### Selection
########

## BERT-based classification

In [None]:
%pip install torch
%pip install accelerate --upgrade

In [None]:
import torch
print('Cuda Avaliable: ', torch.cuda.is_available())

In [None]:
%pip install datasets transformers evaluate huggingface_hub

In [None]:
import csv
import collections
import numpy as np
import random

import evaluate

from datasets import Dataset
from transformers import TrainingArguments, Trainer

In [None]:
classes=('ham', 'spam')

dataset = []

with open("../examples/SMSSpamCollection.txt", encoding="utf-8") as csvfile:
    reader = csv.DictReader(csvfile, delimiter="\t")
    for i, row in enumerate(reader):
        if row["class"] == classes[1]:
            dataset.append({'text': row["text"], 'label':1})
        else:
            dataset.append({'text': row["text"], 'label':0})

random.shuffle(dataset)
train = Dataset.from_list(dataset[:int(len(dataset)*.8)])
test  = Dataset.from_list(dataset[int(len(dataset)*.8):])

In [None]:
from transformers import AutoTokenizer
tokenizer = AutoTokenizer.from_pretrained("distilbert-base-uncased")

In [None]:
def preprocess_function(examples):
   return tokenizer(examples["text"], truncation=True)

tokenized_train = train.map(preprocess_function, batched=True)
tokenized_test = test.map(preprocess_function, batched=True)

In [None]:
from transformers import DataCollatorWithPadding
data_collator = DataCollatorWithPadding(tokenizer=tokenizer)

In [None]:
from transformers import AutoModelForSequenceClassification
model = AutoModelForSequenceClassification.from_pretrained("distilbert-base-uncased", num_labels=2)

########

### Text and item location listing
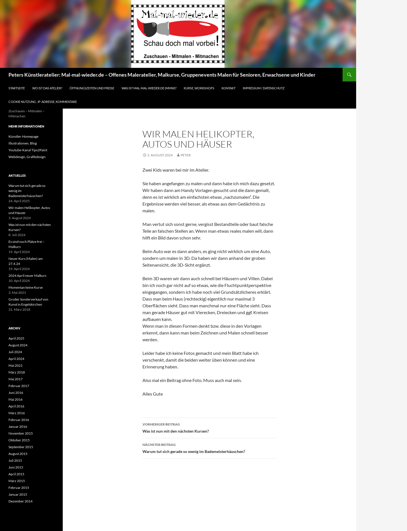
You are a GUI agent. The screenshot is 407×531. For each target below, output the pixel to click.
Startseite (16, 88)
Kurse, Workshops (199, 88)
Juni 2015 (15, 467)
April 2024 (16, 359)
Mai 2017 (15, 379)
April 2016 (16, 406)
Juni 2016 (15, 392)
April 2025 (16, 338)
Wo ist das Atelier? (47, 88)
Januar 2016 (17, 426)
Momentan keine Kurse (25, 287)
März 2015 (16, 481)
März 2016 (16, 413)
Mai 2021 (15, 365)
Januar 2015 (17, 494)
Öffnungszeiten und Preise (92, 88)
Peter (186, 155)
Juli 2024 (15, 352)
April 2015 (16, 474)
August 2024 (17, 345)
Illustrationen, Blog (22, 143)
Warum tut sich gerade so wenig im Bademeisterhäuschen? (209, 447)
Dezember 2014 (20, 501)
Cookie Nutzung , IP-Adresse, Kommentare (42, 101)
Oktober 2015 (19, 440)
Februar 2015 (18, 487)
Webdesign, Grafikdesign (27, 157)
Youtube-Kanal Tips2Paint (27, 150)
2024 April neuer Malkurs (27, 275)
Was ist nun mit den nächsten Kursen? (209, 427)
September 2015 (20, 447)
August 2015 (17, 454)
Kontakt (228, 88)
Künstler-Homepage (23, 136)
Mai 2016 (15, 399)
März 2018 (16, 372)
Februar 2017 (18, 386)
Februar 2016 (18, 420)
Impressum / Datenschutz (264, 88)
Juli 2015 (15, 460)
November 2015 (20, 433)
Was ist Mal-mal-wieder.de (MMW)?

########

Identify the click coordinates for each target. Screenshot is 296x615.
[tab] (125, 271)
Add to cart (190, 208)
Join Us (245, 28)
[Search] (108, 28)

########

### Tasks to carry out
[1] Please echo the lines of the listing from the line containing "Juni 2016 (15, 392)" up to and including the line containing "Dezember 2014 (20, 501)".
[2] Carry on the BERT classification notebook from its last line.
The BERT classification notebook and the listing have no connection to each other.

### Outputs in order
[1]
Juni 2016 (15, 392)
April 2025 (16, 338)
Wo ist das Atelier? (47, 88)
Januar 2016 (17, 426)
Momentan keine Kurse (25, 287)
März 2015 (16, 481)
März 2016 (16, 413)
Mai 2021 (15, 365)
Januar 2015 (17, 494)
Öffnungszeiten und Preise (92, 88)
Peter (186, 155)
Juli 2024 (15, 352)
April 2015 (16, 474)
August 2024 (17, 345)
Illustrationen, Blog (22, 143)
Warum tut sich gerade so wenig im Bademeisterhäuschen? (209, 447)
Dezember 2014 (20, 501)

[2]
In [None]:
import numpy as np

def compute_metrics(eval_pred):
   load_accuracy = evaluate.load("accuracy")
   load_f1 = evaluate.load("f1")

   logits, labels = eval_pred
   predictions = np.argmax(logits, axis=-1)
   accuracy = load_accuracy.compute(predictions=predictions, references=labels)["accuracy"]
   f1 = load_f1.compute(predictions=predictions, references=labels)["f1"]
   return {"accuracy": accuracy, "f1": f1}

In [None]:
repo_name = "my_awesome_model"

training_args = TrainingArguments(
   report_to="none",
   output_dir=repo_name,
   learning_rate=2e-5,
   per_device_train_batch_size=16,
   per_device_eval_batch_size=16,
   num_train_epochs=2,
   weight_decay=0.01,
   save_strategy="epoch",
   push_to_hub=False,
   )

trainer = Trainer(
   model=model,
   args=training_args,
   train_dataset=tokenized_train,
   eval_dataset=tokenized_test,
   tokenizer=tokenizer,
   data_collator=data_collator,
   compute_metrics=compute_metrics,
)

In [None]:
trainer.train()

In [None]:
trainer.evaluate()